Neglect of audience role

While the theory formally includes audience acceptance, critics point out that the original framework treats audiences as relatively passive. In practice, audiences actively interpret, contest, and reshape securitizing moves. Different segments of the public may respond very differently to the same speech act.

More recent work has tried to develop the audience dimension, examining how publics negotiate and resist securitization rather than simply accepting or rejecting it.

Eurocentrism and Western bias

The theory was developed in a Western European context and assumes conditions typical of liberal democracies: free media, public deliberation, and identifiable speech acts by political leaders. In authoritarian regimes, securitization may work very differently. Threats may be constructed through state-controlled media, coercion, or bureaucratic processes rather than open political discourse.

Scholars working on non-Western cases have pushed for adaptations that account for different political systems, cultural norms, and historical experiences of security.

Applications of securitization theory

Analysis of security policies

Securitization theory gives you a framework for asking critical questions about any security policy: Who framed this as a threat? What referent object did they invoke? What audience did they target? What emergency measures resulted? These questions help uncover the assumptions, interests, and power dynamics behind policies that might otherwise seem like natural responses to obvious dangers.

Examination of threat construction

The theory is particularly useful for analyzing how threats that seem self-evident were actually constructed through political processes. Post-9/11 counterterrorism policy is a frequently studied case: how "terrorism" was framed as an existential civilizational threat (rather than a criminal justice matter) and how that framing justified extraordinary measures like mass surveillance, indefinite detention, and preemptive war.

Use in various global contexts

Though originally applied to Western liberal democracies, securitization theory has been used to study cases across the globe, including authoritarian states, developing countries, and transnational spaces. Comparative applications reveal how local political cultures, historical experiences, and institutional structures shape the way securitization unfolds. These cross-contextual studies have also fed back into the theoretical critiques discussed above, pushing the framework to become more flexible and globally applicable.

Securitization theory vs. traditional security studies

Widening of security agenda

Traditional security studies focused almost exclusively on military threats between states. Securitization theory widened this agenda by showing that issues like migration, disease, environmental degradation, and identity can all be treated as security matters through discursive processes. This widening captures the multidimensional nature of contemporary security challenges far better than a purely military lens.

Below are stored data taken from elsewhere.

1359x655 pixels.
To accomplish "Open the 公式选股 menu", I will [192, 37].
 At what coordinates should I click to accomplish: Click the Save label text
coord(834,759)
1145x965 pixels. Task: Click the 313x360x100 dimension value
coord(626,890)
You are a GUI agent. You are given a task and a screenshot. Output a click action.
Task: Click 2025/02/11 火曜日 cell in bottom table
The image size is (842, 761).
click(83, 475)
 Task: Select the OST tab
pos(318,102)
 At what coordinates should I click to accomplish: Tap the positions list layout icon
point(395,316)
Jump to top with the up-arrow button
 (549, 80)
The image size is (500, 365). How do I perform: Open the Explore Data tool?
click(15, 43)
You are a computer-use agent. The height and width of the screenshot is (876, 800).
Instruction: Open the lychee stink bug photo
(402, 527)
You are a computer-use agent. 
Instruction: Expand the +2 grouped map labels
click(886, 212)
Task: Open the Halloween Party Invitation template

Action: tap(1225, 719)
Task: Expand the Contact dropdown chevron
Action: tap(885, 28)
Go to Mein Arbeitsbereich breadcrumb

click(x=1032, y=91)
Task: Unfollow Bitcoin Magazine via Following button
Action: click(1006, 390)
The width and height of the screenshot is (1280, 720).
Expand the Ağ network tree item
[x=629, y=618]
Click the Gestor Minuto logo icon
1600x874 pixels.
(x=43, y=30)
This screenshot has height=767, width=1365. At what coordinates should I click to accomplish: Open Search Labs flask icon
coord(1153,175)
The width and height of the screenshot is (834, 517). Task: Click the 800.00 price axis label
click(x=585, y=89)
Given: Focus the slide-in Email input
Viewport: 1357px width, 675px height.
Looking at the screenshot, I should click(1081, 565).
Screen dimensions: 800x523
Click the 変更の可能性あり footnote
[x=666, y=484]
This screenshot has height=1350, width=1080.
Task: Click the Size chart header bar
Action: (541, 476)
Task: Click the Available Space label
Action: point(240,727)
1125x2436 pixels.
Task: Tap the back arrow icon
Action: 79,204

Emphasis on social construction of threats

Traditional approaches tend to treat threats as objective conditions that exist independently of how people talk about them. Securitization theory flips this: threats are constituted through language and political action. The same phenomenon (say, a disease outbreak) can be treated as a public health issue or as an existential security threat, depending on how it's framed. That framing has real consequences for what kind of response follows.

Challenge to realist assumptions

Realism holds that security is driven by material power, national interest, and the anarchic structure of the international system. Securitization theory challenges each of these assumptions. It argues that what counts as a "threat" or a "national interest" is not given by material conditions alone but is shaped by ideas, identities, and norms. The state is not the only referent object worth protecting, and conflict is not the inevitable result of anarchy. By foregrounding the role of discourse and social construction, securitization theory opens space for understanding how security politics could be different than realism assumes.